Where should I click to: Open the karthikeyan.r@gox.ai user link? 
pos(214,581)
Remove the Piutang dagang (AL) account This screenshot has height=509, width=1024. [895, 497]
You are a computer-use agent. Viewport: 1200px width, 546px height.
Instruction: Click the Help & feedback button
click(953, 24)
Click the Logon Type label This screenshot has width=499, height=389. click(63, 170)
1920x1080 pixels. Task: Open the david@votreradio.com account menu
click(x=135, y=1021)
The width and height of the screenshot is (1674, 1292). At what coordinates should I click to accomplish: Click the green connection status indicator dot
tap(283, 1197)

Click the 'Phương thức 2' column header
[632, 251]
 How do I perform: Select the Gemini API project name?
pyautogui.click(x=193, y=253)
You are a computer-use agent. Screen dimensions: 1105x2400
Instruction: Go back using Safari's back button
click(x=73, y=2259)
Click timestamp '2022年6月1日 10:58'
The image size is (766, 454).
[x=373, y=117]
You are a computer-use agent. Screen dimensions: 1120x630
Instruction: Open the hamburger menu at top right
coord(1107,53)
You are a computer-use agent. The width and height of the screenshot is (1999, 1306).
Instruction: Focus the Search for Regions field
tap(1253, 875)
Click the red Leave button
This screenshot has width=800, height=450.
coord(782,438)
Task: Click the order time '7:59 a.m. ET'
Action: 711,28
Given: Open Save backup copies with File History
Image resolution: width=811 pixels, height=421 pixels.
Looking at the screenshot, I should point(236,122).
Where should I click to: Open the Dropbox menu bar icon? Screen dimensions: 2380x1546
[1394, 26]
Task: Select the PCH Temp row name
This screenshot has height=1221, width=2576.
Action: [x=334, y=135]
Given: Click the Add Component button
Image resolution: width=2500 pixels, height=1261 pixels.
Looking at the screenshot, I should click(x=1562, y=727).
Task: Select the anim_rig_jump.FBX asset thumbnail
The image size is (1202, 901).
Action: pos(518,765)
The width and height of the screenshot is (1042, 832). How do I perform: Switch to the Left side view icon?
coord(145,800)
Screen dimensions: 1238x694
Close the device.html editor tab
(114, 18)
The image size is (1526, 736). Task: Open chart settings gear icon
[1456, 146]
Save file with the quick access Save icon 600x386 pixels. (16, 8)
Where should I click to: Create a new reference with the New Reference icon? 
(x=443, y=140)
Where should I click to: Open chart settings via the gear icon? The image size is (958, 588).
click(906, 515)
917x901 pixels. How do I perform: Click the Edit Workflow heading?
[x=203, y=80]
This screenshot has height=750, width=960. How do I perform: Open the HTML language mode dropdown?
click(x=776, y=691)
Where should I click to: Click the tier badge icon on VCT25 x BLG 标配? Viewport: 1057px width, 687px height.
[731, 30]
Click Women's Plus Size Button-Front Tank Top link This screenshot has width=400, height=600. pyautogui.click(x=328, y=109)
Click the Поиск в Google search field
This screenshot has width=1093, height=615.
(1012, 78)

—————

EXERCISE BRIEF: Show every line of the listing above that contains the word "name", matching case exactly.

THE ANSWER:
 How do I perform: Select the Gemini API project name?
Task: Select the PCH Temp row name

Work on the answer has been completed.